Bei manchen von Ihnen, liebe Leserinnen und Leser, hat es vielleicht für Verwunderung gesorgt. Unter dem Titel „(Fast eine) Auflösung von Raum und Zeit“ haben wir in dieser Ausgabe einen eher meditativen, besinnlichen, sehr persönlich gehaltenen Beitrag als „Thema der Woche“ gewählt. Hätte dieser Besuch im Novizengarten von Münnerstadt nicht besser in die Rubrik „Glauben heute“ oder auf die Seiten „Bistum“ gepasst?, mag man da fragen.
Die Redaktion hat bewusst so entschieden. Dahinter steht die Überzeugung, dass die Aufmerksamkeit auf solche Orte der Stille und des Rückzugs gelenkt werden sollte, weil sie heute besonders wichtig sind. Wichtig in einer Zeit, in der es immer schneller gehen soll, in der alles in Bewegung zu sein scheint und Vetrautes entschwindet, die geprägt ist von Krisen und Verunsicherung, in der Krieg und Gewalt die Nachrichten beherrschen und einem immer näher rücken, die von Untergangsszenarien einerseits und Taten- oder Hilflosigkeit andererseits geprägt ist, in der das „Nie wieder“ in Vergessenheit zu geraten scheint und nationalistisch-völkisches Denken fröhliche Urständ feiert ...
In einer solchen Zeit braucht es Orte des Rückzugs und der Stille ganz besonders. Nicht, um vor der Wirklichkeit dorthin zu fliehen und den Kopf in den Sand zu stecken, sondern um abseits vom Trommelfeuer der Hiobsbotschaften und Verunsicherungen zu sich selber zu finden, Kraft zu tanken, um sich dann gestärkt wieder den Realitäten stellen zu können.

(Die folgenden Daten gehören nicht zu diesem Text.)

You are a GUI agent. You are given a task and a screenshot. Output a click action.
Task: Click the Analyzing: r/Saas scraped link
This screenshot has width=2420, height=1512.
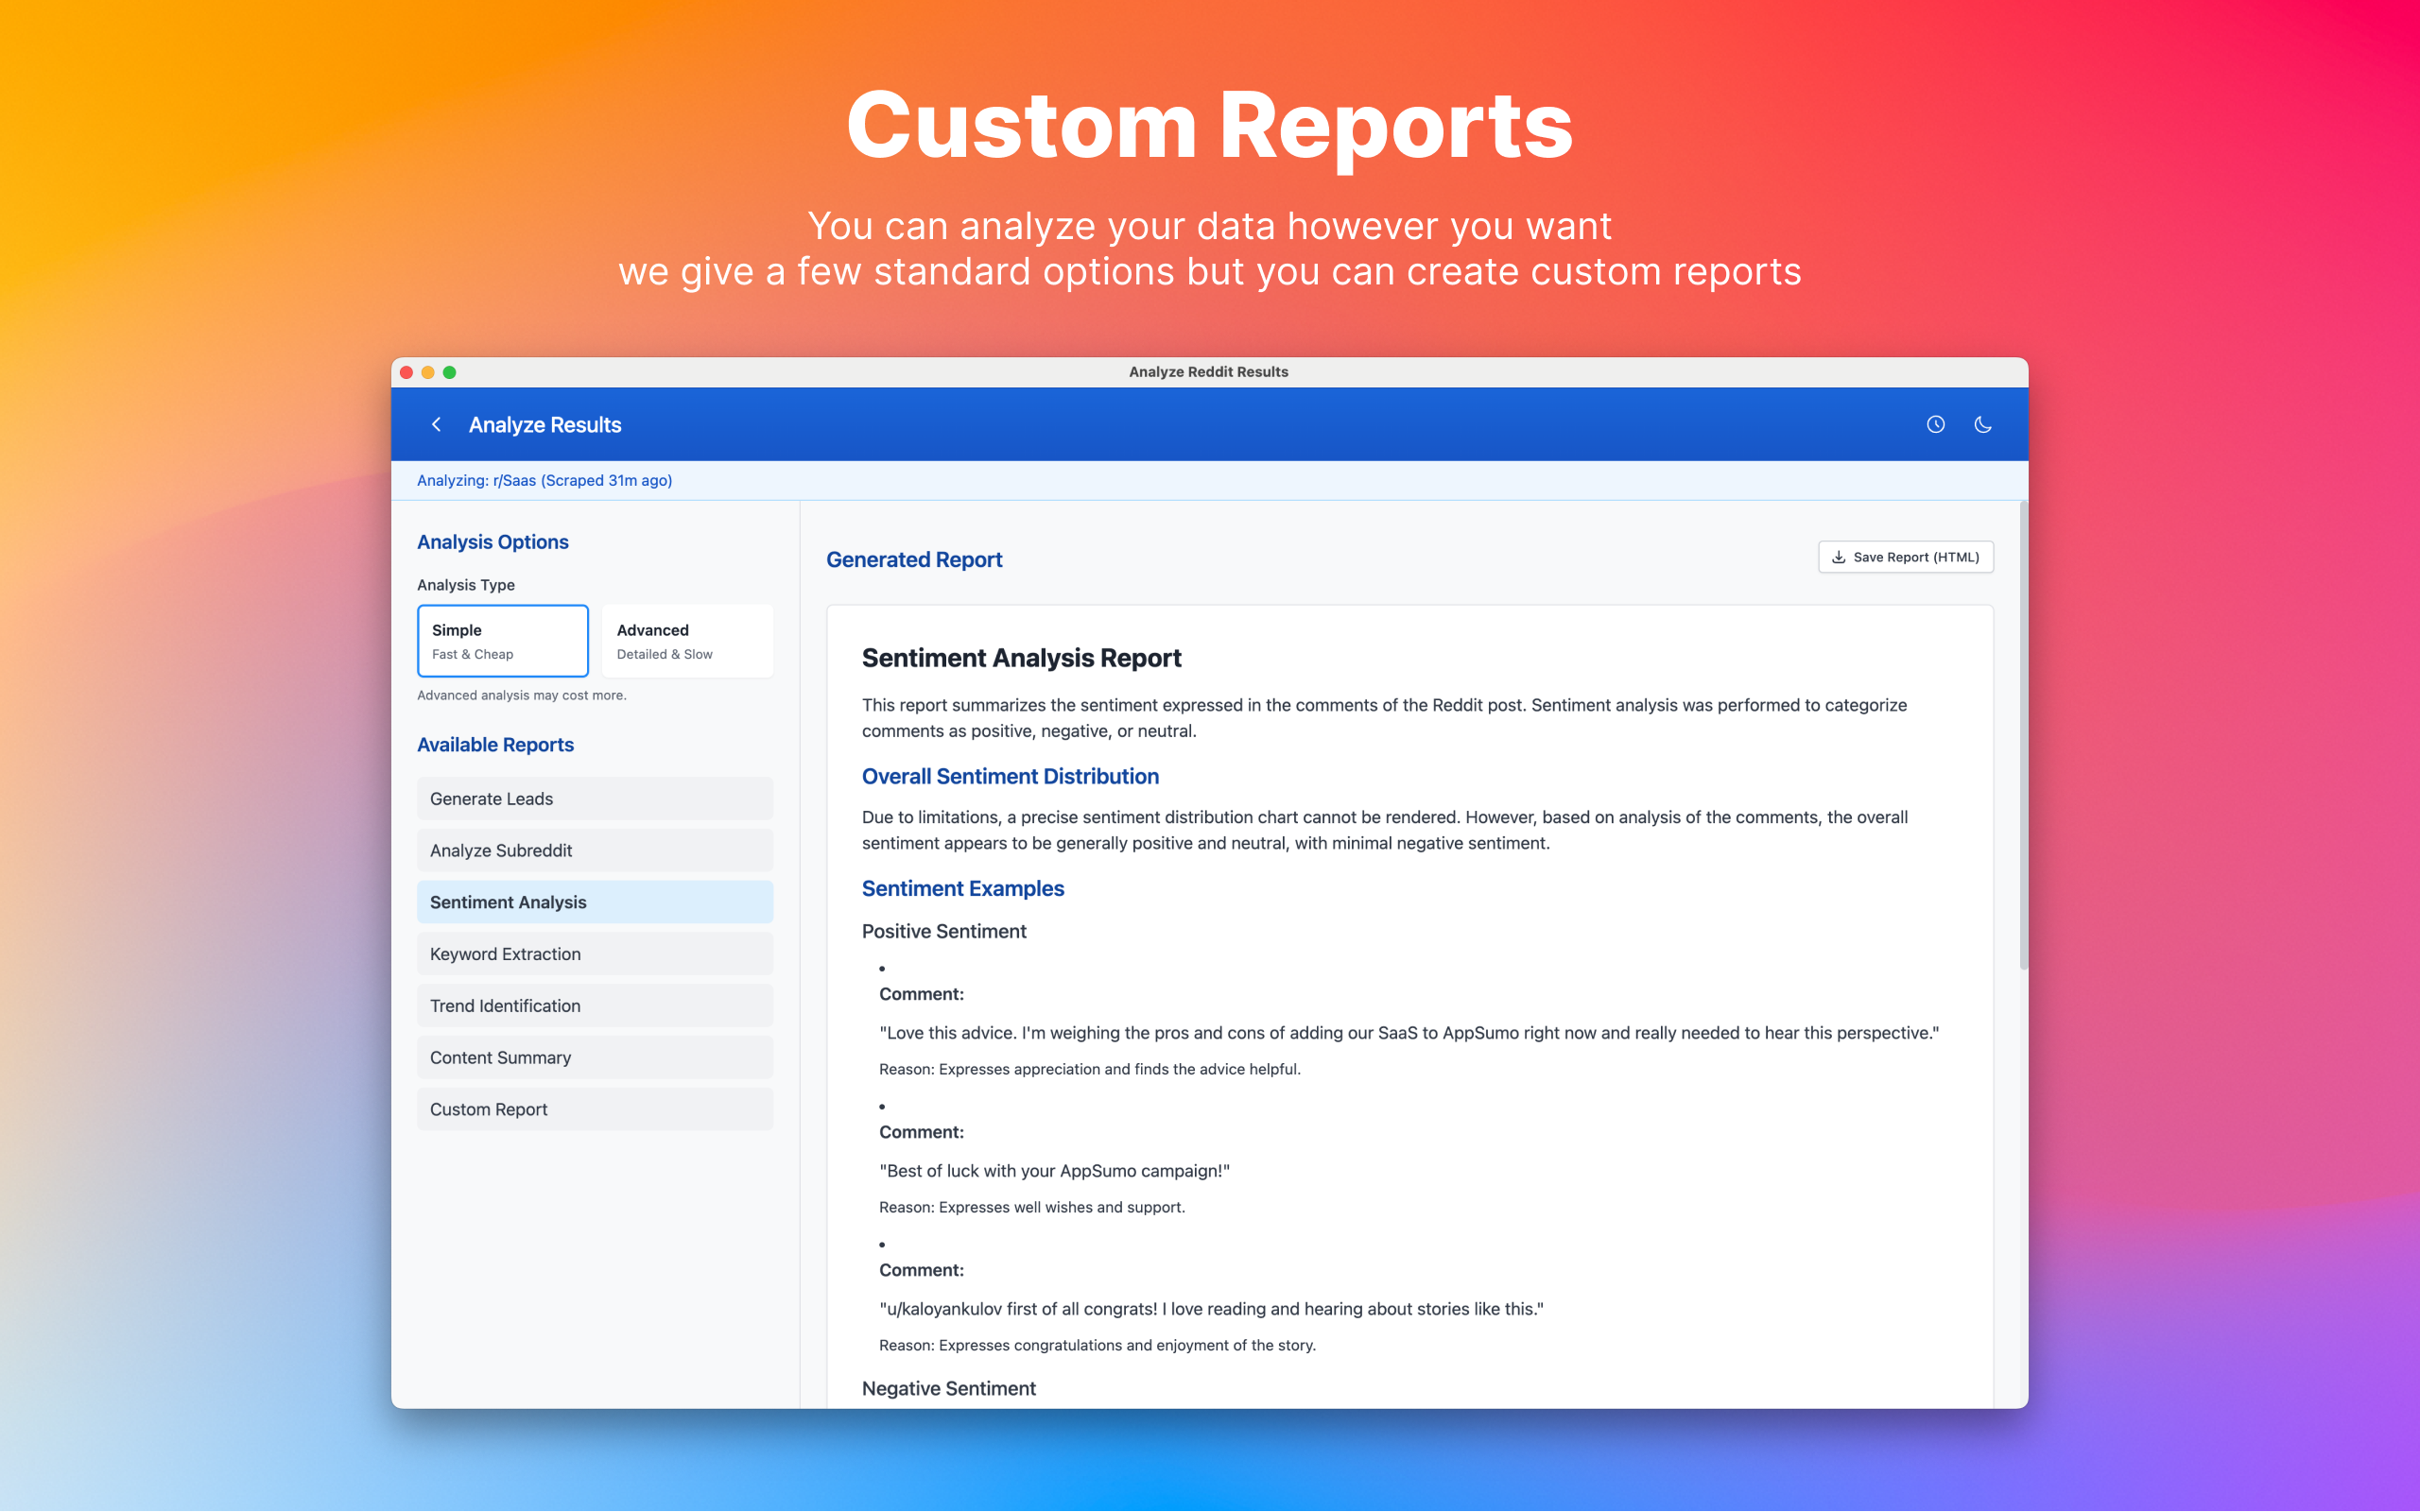(545, 480)
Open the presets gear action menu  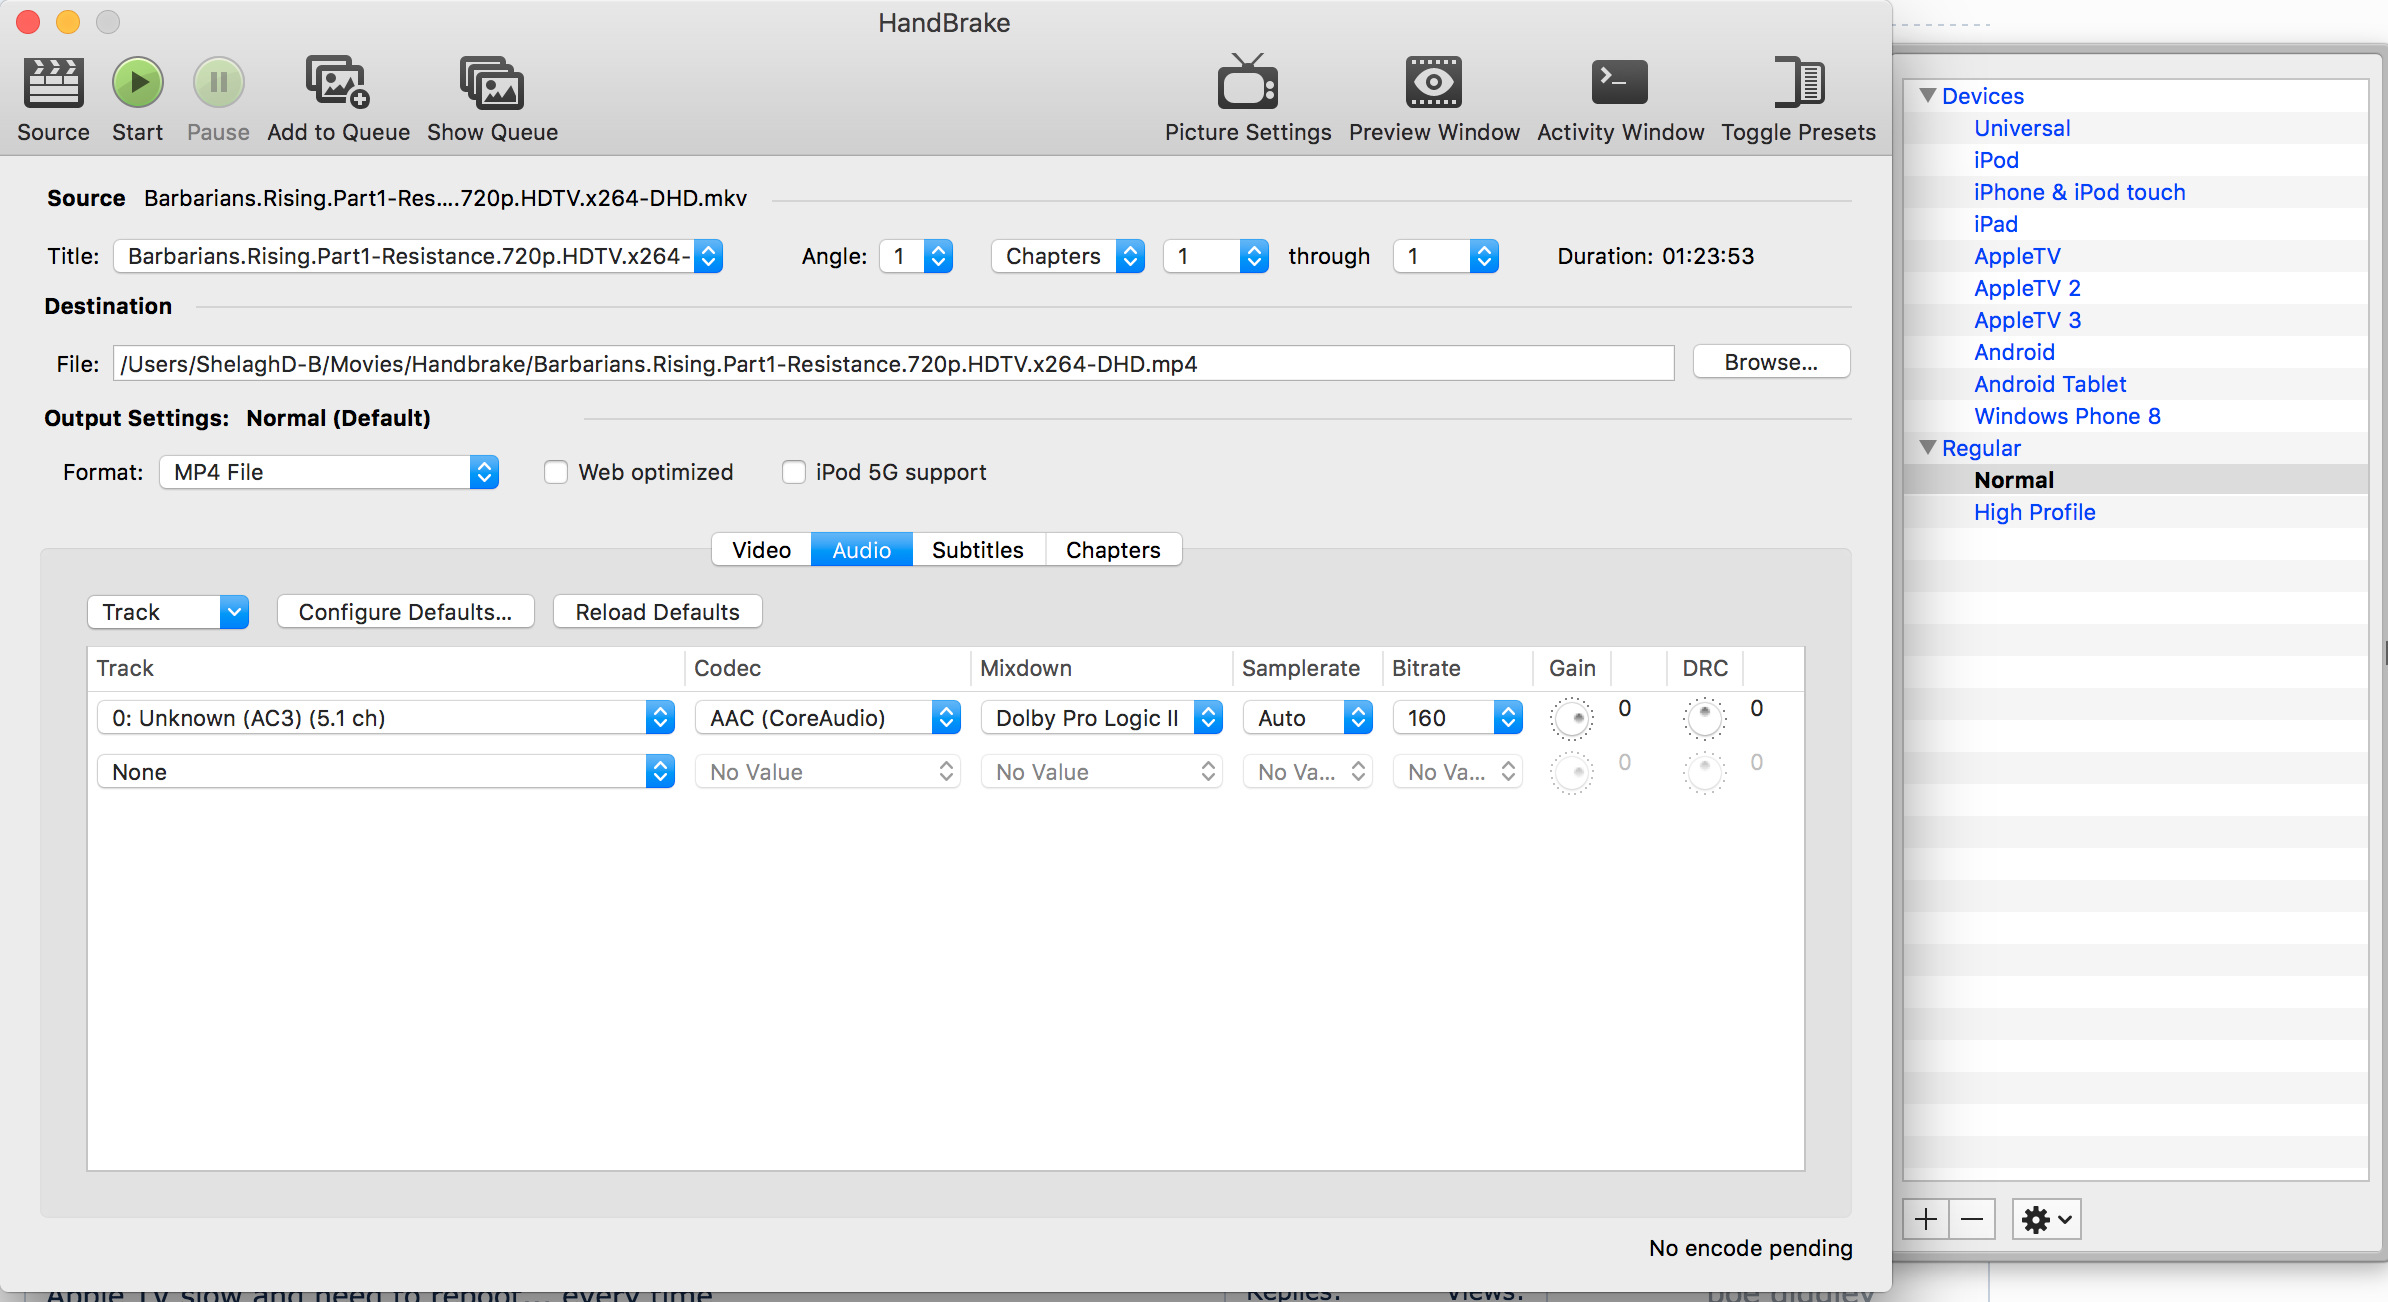(x=2046, y=1219)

Solche Orte sind überall zu finden. Der Novizengarten in Münnerstadt soll somit lediglich Platzhalter sein für Ihren je persönlichen Ort oder ihre je persönlichen Orte – und auch Ansporn, sich solche im eigenen Umfeld zu suchen. Das kann der eigene Garten sein, ein Park, ein Innenhof, eine Waldlichtung, die Gebetsecke in der eigenen Wohnung, nicht zu vergessen Kirchen und Kapellen ... Hauptsache die Seele kann dort aufatmen und auftanken.